So for what it's worth, I asked LG's corporate PR team (who we talk to all the time) about this after seeing the JRE video a few days ago. LG's Ken Hong (who I know pretty well, for who may question his legitimacy — YouTube cracks me up sometimes) replied in the YT comments.
Code:
https://www.youtube.com/watch?v=SyP_cEpp2Zo&lc=z13xhhhazxvkyhu2q23qihewipujznj0g
Short version is that's paint and primer coming off first, before you get to the metal. Here's Ken's comment:
Hey, this is Ken from LG. What you're seeing there is primer, not a plastic cover. As you know, primer is used to get paint to bond to aluminum, which is what we used for the G5's body. The aluminum alloy we sourced is known as LM201b (patent pending) and was developed at the Korea Institute of Industrial Technology for use in automobiles and aircraft. LM201b, unlike the aluminum used in other smartphones, is diecast unibody which makes it very sturdy while still maintaining lightweight properties. We figured out a way to integrate the antenna bands into the aluminum seamlessly so you can't feel the lines and covered the LM201b with primer and paint using a process called microdizing which means that tiny particles of metal are infused in the coating and bonded to the aluminum. I think it's incorrect to say that a product isn't all metal if paint is involved. That's like saying cars and airplanes aren't metal because they're also painted. For the record, even metal that's anodized will scratch off. Our process may be different but it achieved what we were aiming for, which is a smooth, seamless metal finish that's durable and lightweight. We weren't interested in doing what has already been done. When did this become a bad thing?
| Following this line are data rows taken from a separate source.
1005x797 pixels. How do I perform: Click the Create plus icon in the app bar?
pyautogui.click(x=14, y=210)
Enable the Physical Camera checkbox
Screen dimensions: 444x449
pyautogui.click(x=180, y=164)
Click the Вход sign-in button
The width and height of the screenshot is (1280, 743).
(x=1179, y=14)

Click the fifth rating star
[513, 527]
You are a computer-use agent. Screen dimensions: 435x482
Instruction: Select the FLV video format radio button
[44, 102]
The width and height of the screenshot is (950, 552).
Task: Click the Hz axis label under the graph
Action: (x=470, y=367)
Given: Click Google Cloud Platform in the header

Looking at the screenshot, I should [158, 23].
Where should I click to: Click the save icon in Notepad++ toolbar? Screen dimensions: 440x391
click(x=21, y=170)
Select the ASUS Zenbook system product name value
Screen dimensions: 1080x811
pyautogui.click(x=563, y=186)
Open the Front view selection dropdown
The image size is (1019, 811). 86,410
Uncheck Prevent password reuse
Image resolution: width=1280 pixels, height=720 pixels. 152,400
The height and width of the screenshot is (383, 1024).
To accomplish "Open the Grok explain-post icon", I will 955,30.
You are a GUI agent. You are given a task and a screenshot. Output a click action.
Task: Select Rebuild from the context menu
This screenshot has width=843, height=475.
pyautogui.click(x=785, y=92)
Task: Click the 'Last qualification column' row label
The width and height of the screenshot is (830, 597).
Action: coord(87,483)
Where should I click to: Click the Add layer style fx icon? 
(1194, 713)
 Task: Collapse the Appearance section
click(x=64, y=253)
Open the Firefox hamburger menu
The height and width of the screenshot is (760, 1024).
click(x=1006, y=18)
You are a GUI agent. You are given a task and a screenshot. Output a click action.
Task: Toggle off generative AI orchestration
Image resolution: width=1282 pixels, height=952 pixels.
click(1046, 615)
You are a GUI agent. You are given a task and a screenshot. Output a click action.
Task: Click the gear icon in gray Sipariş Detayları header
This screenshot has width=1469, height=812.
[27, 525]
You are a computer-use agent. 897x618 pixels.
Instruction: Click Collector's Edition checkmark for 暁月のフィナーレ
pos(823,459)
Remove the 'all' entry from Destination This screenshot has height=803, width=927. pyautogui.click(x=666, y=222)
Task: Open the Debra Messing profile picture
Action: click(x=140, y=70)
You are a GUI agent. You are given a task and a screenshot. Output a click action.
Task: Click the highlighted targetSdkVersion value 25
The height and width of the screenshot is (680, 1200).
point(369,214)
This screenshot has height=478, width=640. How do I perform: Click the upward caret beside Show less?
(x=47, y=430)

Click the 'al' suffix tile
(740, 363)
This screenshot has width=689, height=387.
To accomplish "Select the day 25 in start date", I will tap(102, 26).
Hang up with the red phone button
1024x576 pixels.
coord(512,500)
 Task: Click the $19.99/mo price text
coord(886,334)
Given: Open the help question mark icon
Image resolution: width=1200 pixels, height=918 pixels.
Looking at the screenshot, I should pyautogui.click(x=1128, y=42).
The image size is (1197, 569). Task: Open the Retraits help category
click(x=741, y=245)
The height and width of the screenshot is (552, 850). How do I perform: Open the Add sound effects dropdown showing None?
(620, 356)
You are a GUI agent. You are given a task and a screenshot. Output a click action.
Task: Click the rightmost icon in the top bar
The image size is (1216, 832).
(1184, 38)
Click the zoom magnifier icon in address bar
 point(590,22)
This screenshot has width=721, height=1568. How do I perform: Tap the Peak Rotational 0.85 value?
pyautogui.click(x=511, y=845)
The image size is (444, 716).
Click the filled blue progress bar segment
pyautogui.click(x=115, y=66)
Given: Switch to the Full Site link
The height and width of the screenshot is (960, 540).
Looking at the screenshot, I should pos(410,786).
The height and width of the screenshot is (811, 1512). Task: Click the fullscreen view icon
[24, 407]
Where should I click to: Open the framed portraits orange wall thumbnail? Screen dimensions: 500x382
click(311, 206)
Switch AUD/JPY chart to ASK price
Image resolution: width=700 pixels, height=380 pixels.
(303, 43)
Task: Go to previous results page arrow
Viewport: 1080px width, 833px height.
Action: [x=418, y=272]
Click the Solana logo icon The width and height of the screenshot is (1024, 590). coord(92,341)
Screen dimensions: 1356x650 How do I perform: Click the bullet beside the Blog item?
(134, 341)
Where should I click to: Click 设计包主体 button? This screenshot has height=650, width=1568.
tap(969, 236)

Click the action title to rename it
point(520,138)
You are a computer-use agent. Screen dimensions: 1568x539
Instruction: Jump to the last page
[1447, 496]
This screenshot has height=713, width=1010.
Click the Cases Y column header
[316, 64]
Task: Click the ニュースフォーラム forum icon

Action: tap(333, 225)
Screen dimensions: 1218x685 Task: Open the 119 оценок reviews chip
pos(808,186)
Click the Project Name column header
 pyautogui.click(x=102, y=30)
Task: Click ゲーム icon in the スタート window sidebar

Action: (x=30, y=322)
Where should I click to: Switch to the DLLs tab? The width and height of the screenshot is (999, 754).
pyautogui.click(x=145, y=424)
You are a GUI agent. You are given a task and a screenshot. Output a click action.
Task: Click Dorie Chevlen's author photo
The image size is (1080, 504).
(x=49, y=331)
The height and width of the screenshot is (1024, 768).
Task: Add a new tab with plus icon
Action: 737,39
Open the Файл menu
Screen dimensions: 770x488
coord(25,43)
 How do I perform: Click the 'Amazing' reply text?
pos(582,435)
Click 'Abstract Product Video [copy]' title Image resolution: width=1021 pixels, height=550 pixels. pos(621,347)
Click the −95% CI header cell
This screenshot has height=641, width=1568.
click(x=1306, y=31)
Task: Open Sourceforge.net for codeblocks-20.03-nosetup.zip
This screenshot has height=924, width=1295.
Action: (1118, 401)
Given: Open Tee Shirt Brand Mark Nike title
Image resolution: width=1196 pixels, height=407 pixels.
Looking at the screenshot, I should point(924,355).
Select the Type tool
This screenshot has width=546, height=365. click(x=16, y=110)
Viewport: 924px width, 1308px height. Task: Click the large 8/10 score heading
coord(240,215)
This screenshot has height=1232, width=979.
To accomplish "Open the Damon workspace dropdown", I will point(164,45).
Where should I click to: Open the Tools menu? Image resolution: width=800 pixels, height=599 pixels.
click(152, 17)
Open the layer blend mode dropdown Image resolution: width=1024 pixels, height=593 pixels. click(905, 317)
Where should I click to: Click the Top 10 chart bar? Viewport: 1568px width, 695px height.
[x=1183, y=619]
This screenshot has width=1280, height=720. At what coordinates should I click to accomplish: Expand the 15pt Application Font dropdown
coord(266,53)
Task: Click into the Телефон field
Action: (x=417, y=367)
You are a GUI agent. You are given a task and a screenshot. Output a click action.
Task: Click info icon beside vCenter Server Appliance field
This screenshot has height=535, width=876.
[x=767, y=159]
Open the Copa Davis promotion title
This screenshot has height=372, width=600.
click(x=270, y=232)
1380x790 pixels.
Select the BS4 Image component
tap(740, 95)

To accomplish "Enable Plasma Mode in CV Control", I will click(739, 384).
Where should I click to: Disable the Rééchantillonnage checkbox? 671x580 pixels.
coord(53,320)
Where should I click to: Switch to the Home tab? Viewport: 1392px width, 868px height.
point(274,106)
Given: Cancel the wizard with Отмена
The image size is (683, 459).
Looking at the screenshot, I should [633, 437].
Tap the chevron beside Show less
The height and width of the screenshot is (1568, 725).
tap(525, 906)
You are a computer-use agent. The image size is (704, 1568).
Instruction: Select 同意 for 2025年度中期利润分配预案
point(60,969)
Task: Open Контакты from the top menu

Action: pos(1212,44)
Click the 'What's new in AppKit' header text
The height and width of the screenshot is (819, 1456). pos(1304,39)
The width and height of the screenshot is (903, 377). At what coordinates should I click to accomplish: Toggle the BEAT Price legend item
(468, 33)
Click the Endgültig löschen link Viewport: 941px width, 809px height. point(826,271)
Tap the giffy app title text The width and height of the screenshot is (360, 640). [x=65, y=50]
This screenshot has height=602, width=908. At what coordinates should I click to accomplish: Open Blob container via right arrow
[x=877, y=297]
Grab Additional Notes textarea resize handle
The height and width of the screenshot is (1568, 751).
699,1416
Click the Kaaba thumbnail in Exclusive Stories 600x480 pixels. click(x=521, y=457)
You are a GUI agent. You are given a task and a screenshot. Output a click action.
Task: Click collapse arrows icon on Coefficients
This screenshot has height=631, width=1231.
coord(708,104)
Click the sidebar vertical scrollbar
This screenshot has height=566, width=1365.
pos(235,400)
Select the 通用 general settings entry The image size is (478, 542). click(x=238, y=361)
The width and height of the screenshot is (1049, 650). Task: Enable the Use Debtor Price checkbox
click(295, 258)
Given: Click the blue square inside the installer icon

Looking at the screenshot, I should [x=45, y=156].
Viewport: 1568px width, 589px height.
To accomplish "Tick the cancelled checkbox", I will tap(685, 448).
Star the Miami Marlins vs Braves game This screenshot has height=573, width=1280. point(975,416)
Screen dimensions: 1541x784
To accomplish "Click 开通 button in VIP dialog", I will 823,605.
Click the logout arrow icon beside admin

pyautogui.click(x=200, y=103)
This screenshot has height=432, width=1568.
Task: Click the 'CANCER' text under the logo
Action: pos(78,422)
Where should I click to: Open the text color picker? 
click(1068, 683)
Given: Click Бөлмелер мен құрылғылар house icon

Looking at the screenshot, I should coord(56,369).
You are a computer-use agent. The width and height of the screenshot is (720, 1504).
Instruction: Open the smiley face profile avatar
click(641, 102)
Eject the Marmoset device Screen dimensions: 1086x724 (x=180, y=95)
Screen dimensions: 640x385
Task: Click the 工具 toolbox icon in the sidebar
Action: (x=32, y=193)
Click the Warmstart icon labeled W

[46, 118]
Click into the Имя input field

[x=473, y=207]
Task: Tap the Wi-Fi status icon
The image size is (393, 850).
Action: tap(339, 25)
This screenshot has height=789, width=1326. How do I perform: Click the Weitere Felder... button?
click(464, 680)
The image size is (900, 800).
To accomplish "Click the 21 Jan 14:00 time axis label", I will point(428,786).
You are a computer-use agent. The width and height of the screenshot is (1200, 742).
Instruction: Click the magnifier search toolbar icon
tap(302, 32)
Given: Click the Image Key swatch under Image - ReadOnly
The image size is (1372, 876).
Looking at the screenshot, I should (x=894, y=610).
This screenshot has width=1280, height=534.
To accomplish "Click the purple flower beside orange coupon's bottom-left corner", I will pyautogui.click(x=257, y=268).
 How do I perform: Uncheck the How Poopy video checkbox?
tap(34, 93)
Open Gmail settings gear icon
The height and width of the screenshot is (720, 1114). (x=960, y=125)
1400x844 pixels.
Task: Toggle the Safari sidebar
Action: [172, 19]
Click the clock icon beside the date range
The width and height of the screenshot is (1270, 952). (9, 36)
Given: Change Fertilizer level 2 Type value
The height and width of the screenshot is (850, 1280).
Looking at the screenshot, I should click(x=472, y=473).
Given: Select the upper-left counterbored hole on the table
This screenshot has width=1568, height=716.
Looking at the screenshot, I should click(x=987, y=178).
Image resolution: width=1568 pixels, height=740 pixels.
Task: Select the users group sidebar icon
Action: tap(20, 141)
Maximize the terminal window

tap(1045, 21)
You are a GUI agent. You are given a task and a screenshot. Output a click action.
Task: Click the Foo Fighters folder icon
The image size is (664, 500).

All that said, I completely agree that the phone doesn't particularly feel like metal. And that makes sense, because you're feeling paint and primer on the outside. The metal's on the inside. I think the marketing lines are definitely a little vague (as they tend to be), and perhaps borderline misleading.
From the
current G5 product page: "The LG G5 ... boasts a metal alloy body." And it does. Just, uh, not on the outside. And I think that's pretty apparent the second you pick it up. If if was metal through and through, it'd be about the cheapest metal I'd ever felt.
Ken points folks
toward the press release, too. You get lines like "sleek, metal uni-body" and "sleek metal aluminum body."
A more damning line in the presser may be "Third, the 3D Arc Glass featured in the smartphone’s 5.3-inch display creates a gentle curve and a smooth colorful metal surface through an advanced microdizing process which takes anodized aluminum to a whole new level." That's definitely confusing at best.
In addition to vague marketing language, I think part of the problem might be that folks were poring over the press releases and marketing message (which — by the way, are designed to make everything sound great!) before actually holding the phone. For what it's worth, I (and others) did the opposite. We saw the G5 in Barcelona before the press release was sent out.
I'm still working on our review. But I don't mind sharing that it absolutely is going to say that the G5 may be metal unibody, but it definitely feels not like anything you've used from Apple or HTC or Huawei, or even Honor (the Honor 5X has some cheap-feeling metal in the scheme of things).
tl;dr It's metal, coated in primer and paint, as part of this "advanced microdizing process," — which LG never really explained to us in our briefings (even when pushed). Guess we know what that is now.